[Data for processing]
____________

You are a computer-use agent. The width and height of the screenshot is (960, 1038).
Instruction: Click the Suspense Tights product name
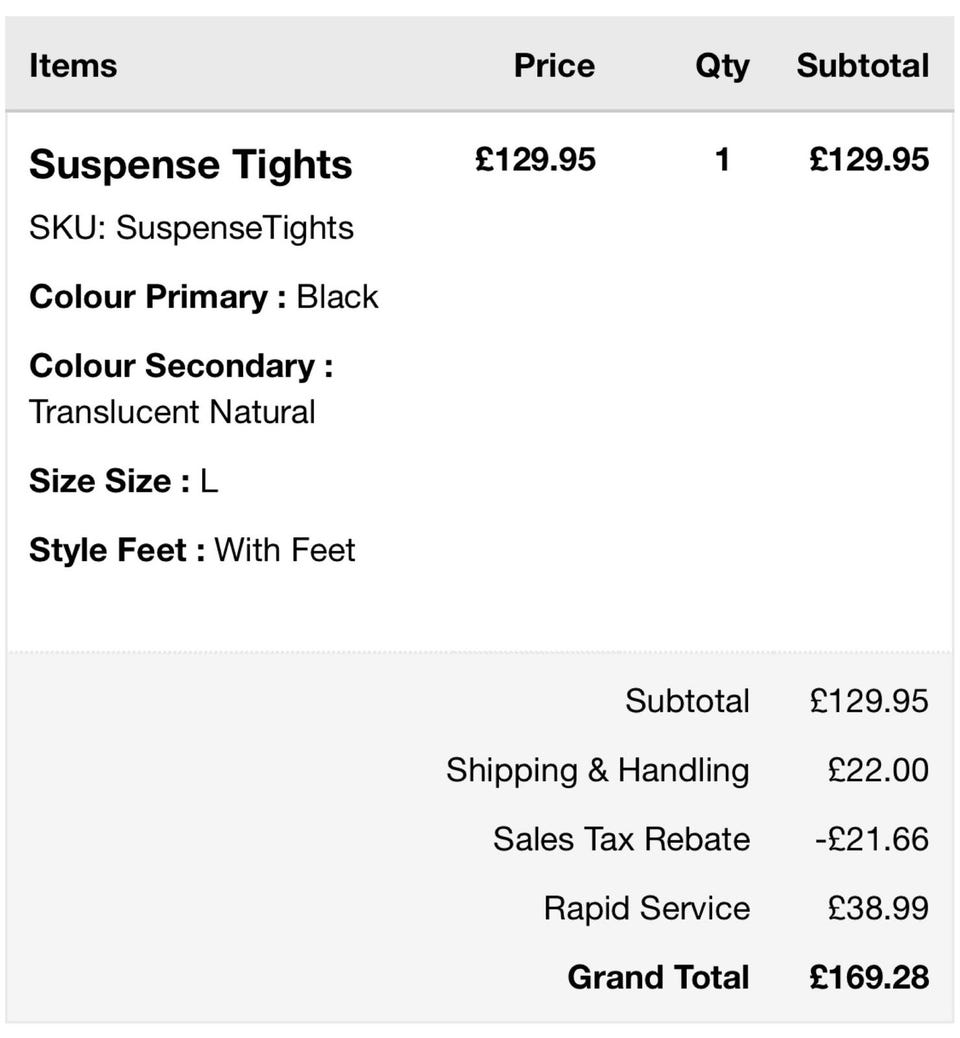(190, 165)
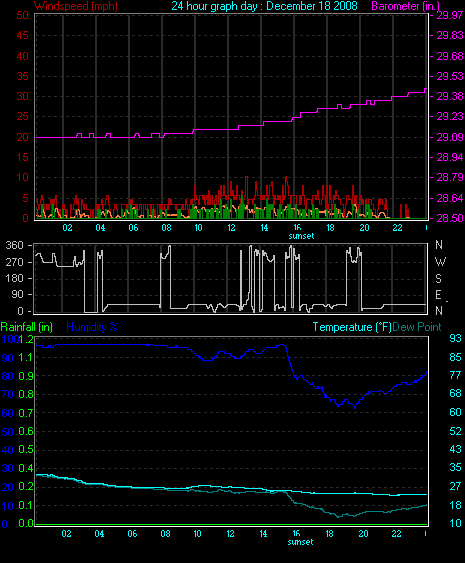This screenshot has width=465, height=563.
Task: Click the 22 hour tick on the temperature graph
Action: pyautogui.click(x=396, y=534)
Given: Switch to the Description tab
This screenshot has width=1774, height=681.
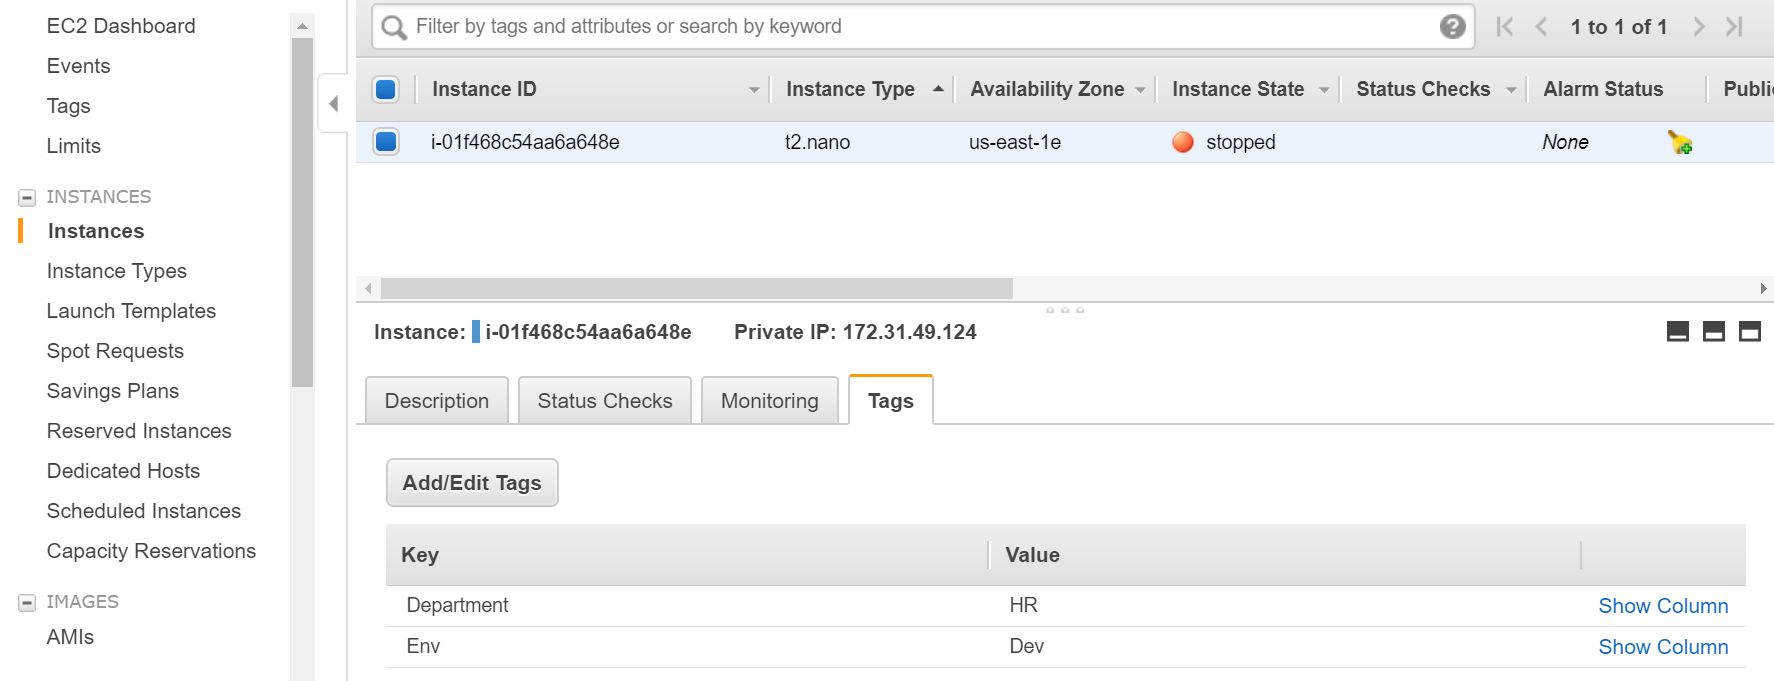Looking at the screenshot, I should [437, 401].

____________

[Task statement] Exact copy, pictures excluded: print only the lines from the line containing "Instruction: Click the" through the end of the records.

[Exercise output]
Instruction: Click the Suspense Tights product name
(190, 165)
This screenshot has width=465, height=563.
Task: Click the 22 hour tick on the temperature graph
Action: pyautogui.click(x=396, y=534)
Given: Switch to the Description tab
This screenshot has width=1774, height=681.
Looking at the screenshot, I should [437, 401].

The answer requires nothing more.